··· Input records
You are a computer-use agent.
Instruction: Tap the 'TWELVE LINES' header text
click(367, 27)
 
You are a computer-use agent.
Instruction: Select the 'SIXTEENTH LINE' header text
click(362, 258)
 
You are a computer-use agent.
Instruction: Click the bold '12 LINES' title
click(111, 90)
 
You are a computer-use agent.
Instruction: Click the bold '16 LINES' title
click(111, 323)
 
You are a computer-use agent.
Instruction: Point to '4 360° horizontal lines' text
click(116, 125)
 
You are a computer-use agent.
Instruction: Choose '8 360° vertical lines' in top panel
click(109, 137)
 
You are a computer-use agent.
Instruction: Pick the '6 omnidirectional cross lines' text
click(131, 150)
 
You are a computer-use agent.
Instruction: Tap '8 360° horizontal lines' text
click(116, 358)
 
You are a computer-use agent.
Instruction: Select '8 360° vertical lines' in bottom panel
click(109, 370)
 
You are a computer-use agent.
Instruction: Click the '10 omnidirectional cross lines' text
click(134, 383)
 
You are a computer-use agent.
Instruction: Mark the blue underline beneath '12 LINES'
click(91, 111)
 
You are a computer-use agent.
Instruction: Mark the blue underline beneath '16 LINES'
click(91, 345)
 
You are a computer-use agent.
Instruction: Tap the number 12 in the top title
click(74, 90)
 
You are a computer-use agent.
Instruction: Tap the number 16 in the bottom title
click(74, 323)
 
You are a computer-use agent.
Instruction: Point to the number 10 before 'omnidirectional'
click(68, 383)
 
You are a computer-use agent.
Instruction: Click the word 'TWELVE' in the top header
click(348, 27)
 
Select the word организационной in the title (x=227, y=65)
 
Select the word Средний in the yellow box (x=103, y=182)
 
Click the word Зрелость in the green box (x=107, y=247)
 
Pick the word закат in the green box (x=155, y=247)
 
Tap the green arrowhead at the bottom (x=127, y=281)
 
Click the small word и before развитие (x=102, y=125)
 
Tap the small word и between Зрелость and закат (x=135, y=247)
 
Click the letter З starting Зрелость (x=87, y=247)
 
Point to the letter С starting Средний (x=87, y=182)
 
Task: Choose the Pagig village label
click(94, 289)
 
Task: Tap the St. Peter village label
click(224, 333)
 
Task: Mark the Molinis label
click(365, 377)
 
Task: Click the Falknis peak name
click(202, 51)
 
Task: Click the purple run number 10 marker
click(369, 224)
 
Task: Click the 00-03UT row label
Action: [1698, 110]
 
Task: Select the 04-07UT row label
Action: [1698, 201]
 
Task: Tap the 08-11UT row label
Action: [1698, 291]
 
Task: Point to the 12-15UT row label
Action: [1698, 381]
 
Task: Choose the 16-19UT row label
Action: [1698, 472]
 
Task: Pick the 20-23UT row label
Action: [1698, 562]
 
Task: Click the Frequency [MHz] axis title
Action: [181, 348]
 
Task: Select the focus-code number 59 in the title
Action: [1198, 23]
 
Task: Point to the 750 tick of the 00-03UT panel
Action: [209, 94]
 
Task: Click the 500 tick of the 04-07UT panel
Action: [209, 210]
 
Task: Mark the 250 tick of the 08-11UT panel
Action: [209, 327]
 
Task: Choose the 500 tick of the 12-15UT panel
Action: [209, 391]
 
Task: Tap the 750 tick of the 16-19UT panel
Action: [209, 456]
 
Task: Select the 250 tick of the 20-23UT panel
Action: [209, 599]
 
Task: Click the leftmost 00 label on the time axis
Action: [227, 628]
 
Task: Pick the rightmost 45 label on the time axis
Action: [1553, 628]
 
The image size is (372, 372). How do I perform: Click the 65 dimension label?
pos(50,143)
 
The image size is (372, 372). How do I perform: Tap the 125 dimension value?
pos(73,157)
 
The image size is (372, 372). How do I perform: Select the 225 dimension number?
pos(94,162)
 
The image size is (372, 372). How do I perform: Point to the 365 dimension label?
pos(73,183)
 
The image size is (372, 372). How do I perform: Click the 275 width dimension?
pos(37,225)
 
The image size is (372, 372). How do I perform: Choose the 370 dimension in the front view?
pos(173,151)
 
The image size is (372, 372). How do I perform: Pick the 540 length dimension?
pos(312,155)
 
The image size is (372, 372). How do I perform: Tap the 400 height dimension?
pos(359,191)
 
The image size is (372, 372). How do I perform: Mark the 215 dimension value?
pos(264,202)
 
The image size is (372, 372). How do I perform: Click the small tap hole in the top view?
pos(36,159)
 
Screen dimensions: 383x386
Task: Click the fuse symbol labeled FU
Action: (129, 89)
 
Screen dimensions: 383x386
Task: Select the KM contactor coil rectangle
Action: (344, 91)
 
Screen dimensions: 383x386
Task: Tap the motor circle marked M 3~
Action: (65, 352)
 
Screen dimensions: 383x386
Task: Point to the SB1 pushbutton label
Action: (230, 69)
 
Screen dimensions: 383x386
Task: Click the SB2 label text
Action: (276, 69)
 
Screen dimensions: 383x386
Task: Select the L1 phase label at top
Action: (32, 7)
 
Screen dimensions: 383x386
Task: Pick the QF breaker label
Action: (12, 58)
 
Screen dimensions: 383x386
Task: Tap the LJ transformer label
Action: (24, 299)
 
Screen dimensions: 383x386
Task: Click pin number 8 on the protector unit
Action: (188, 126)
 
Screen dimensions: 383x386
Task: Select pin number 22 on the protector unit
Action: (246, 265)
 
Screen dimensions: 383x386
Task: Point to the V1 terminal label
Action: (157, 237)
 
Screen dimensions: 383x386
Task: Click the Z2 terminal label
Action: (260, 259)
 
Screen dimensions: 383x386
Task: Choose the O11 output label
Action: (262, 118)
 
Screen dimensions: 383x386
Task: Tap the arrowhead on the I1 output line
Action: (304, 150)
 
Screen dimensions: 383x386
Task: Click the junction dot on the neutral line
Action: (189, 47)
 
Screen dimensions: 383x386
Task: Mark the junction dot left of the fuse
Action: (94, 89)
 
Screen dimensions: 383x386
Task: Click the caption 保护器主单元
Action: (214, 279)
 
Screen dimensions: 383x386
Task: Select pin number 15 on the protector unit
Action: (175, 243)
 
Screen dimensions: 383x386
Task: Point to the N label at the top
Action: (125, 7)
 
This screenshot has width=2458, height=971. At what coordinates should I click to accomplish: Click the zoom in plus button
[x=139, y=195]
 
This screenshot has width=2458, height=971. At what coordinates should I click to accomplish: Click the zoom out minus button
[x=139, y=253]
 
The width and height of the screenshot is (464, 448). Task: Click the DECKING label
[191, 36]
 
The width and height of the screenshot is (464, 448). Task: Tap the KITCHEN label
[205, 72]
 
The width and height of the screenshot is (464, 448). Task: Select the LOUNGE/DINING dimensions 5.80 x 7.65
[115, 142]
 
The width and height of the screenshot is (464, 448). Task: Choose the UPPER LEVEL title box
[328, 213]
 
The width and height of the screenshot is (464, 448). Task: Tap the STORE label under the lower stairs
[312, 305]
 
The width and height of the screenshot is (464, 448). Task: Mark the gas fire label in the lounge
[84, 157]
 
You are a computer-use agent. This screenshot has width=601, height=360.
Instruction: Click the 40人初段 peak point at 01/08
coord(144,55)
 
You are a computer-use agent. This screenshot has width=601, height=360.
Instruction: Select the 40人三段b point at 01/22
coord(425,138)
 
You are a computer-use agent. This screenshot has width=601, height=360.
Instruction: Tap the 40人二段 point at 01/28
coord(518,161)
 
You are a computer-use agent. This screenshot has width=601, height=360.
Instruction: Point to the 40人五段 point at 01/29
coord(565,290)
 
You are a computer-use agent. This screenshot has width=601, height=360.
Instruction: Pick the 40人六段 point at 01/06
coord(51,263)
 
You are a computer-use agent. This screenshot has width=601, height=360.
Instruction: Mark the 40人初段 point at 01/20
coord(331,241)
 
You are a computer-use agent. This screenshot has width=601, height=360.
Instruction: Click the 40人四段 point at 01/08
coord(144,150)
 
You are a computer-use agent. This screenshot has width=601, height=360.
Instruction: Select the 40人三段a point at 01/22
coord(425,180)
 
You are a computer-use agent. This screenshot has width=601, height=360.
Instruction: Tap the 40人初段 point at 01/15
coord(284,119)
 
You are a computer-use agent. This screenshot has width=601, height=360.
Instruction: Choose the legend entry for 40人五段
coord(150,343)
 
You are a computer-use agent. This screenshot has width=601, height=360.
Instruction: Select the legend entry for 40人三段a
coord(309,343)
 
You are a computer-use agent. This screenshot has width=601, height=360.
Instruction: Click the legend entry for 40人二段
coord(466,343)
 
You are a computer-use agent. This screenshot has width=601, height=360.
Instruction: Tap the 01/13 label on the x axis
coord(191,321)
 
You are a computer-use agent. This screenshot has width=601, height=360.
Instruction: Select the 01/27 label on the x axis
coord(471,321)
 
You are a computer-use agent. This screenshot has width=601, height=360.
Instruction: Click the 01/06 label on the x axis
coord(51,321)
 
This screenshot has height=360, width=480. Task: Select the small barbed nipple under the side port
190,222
······
**Problem statement:** Express everything from the line containing "Task: Click the 500 tick of the 04-07UT panel" down to the line containing "pos(50,143)", both included, as a JSON list of strings with one string per line and no blank lines.

**Output of the task:**
[
  "Task: Click the 500 tick of the 04-07UT panel",
  "Action: [209, 210]",
  "Task: Mark the 250 tick of the 08-11UT panel",
  "Action: [209, 327]",
  "Task: Choose the 500 tick of the 12-15UT panel",
  "Action: [209, 391]",
  "Task: Tap the 750 tick of the 16-19UT panel",
  "Action: [209, 456]",
  "Task: Select the 250 tick of the 20-23UT panel",
  "Action: [209, 599]",
  "Task: Click the leftmost 00 label on the time axis",
  "Action: [227, 628]",
  "Task: Pick the rightmost 45 label on the time axis",
  "Action: [1553, 628]",
  "The image size is (372, 372). How do I perform: Click the 65 dimension label?",
  "pos(50,143)"
]